*Your instructions*. From the line containing "Task: Click the Marzio Lepri Torres team name" to the line containing "980x422 pixels." in the records below, set down every line exactly as it stands, both ends included, and skip the pictures.

*** Material provided ***

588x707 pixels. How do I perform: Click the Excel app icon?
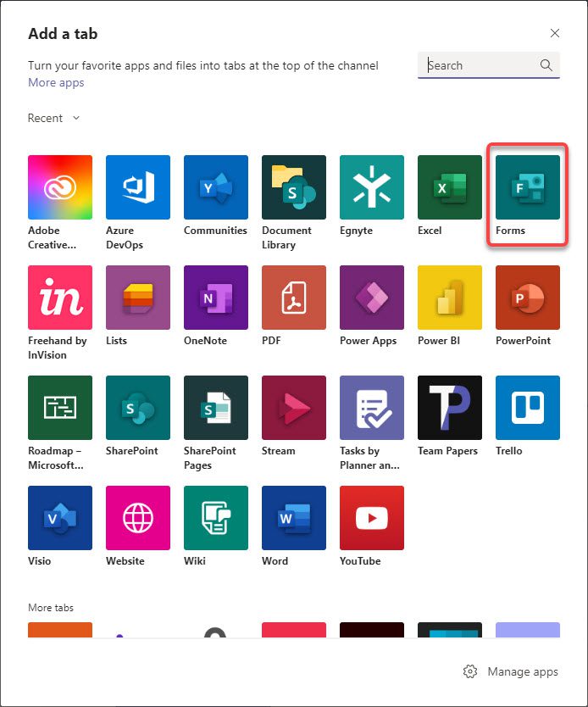(x=449, y=187)
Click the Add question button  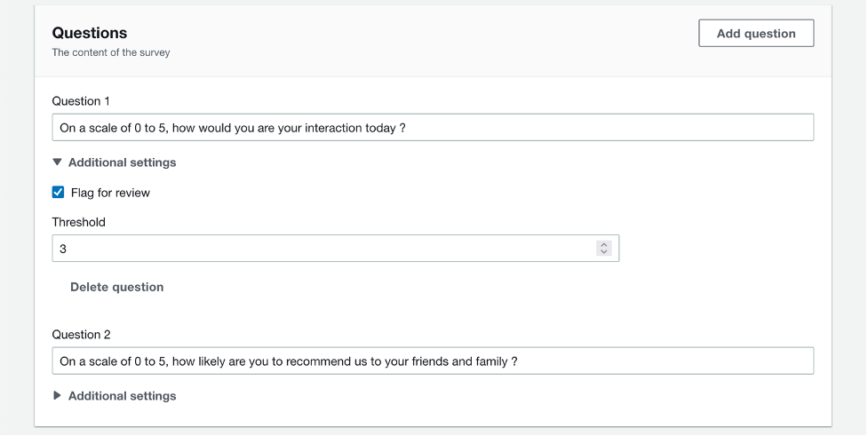pyautogui.click(x=756, y=34)
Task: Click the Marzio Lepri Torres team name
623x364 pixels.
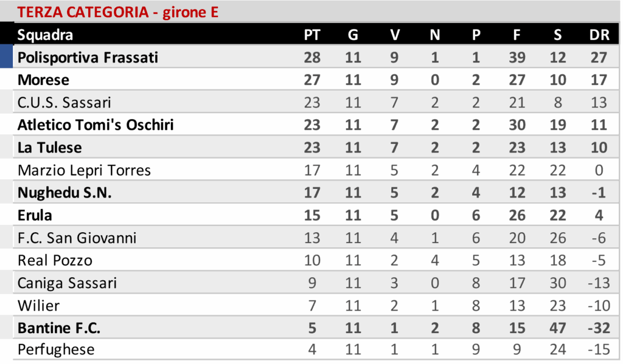Action: point(84,170)
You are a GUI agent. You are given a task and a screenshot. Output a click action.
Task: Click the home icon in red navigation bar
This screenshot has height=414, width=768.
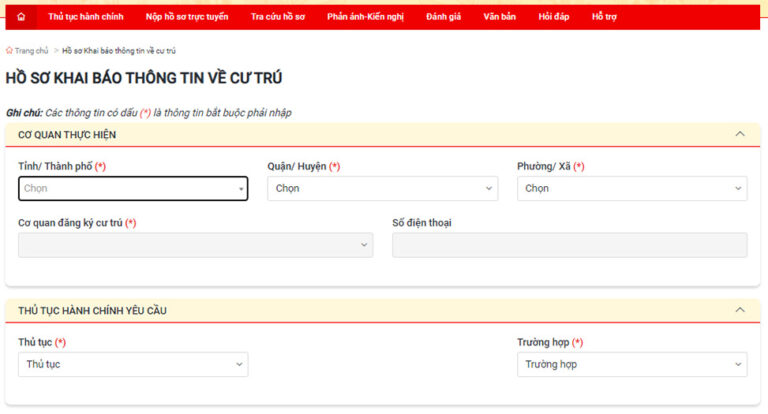pos(21,17)
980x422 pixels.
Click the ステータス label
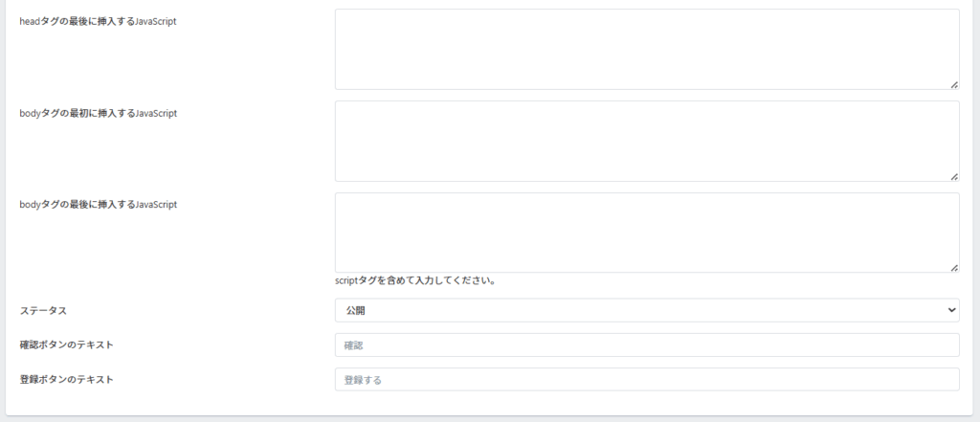[x=43, y=311]
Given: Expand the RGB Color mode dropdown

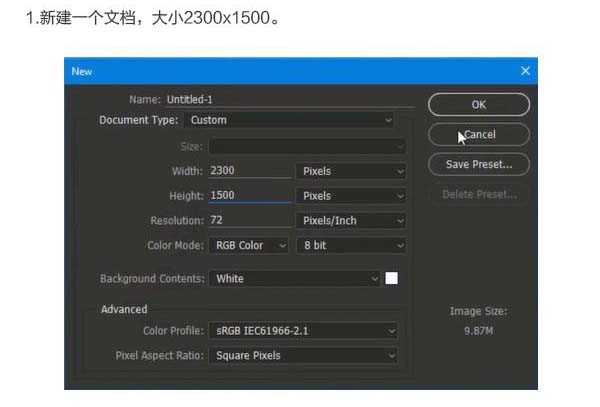Looking at the screenshot, I should click(x=249, y=245).
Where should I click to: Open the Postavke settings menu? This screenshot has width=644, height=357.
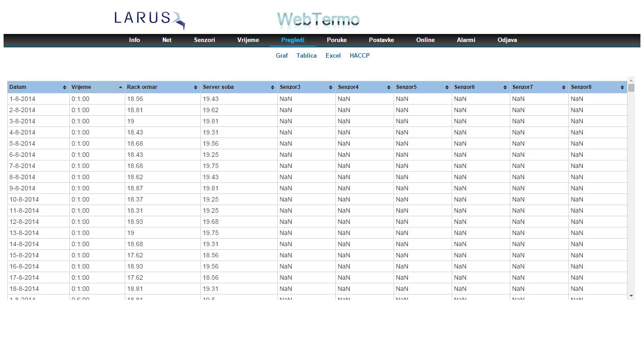pyautogui.click(x=381, y=40)
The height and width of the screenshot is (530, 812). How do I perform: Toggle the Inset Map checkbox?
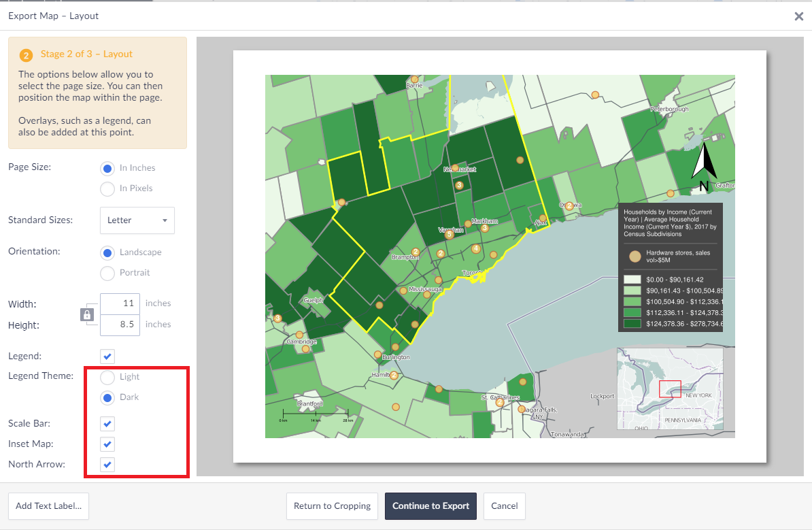[107, 444]
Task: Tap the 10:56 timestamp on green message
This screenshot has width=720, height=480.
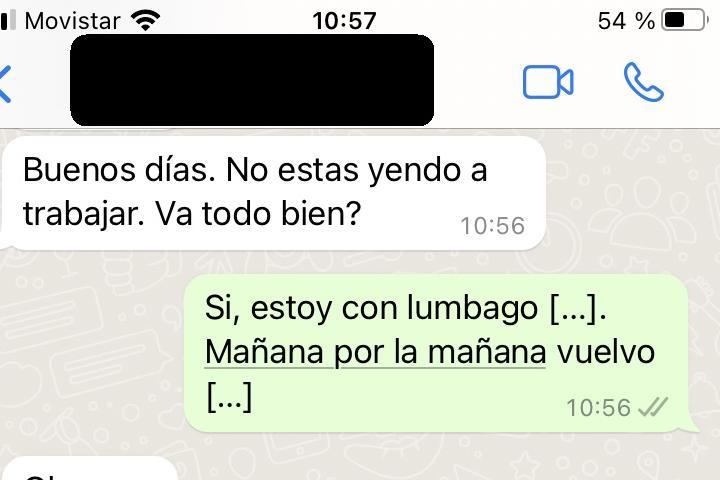Action: [599, 408]
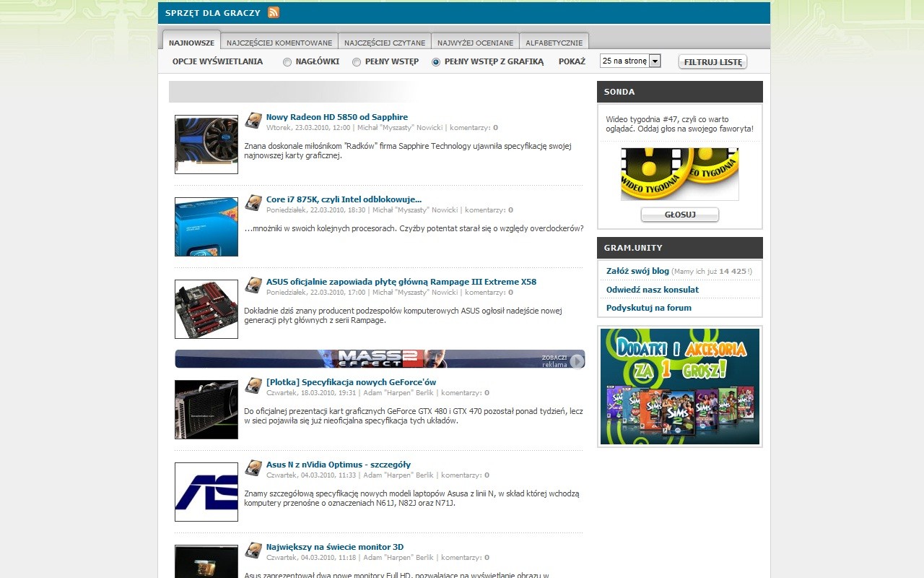Click news icon beside ASUS Rampage III article
The width and height of the screenshot is (924, 578).
click(x=253, y=285)
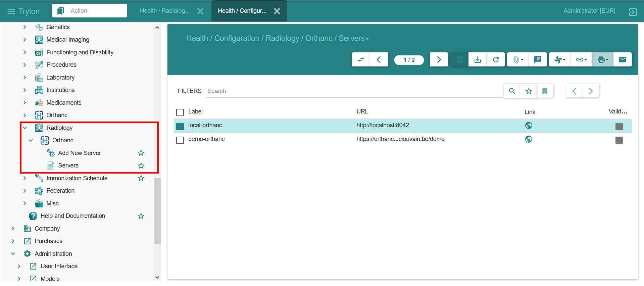Image resolution: width=644 pixels, height=286 pixels.
Task: Uncheck the local-orthanc row checkbox
Action: tap(180, 126)
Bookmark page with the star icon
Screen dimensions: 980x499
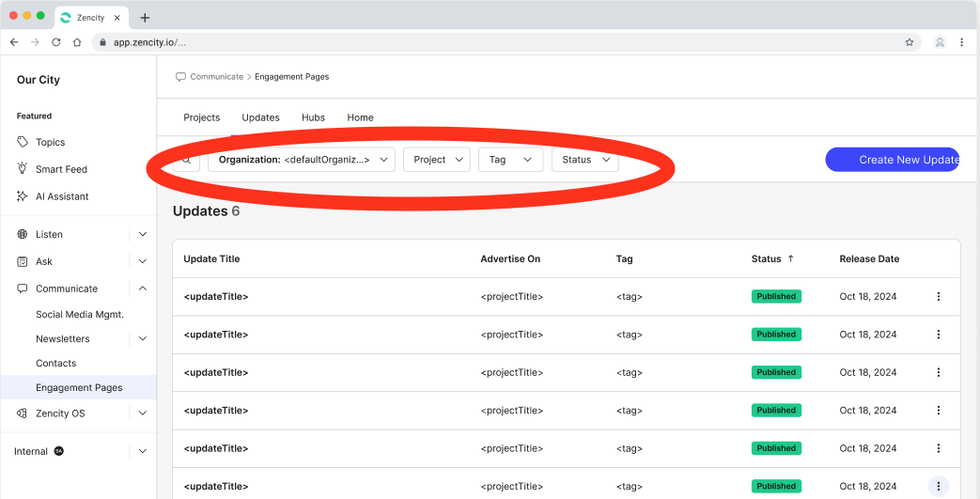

***

*Solution below*.
Task: Click the Marzio Lepri Torres team name
623x364 pixels.
Action: point(84,170)
You are a GUI agent. You are given a task and a screenshot. Output a click action.
Task: Click the home icon in red navigation bar
This screenshot has height=414, width=768.
pos(21,17)
980x422 pixels.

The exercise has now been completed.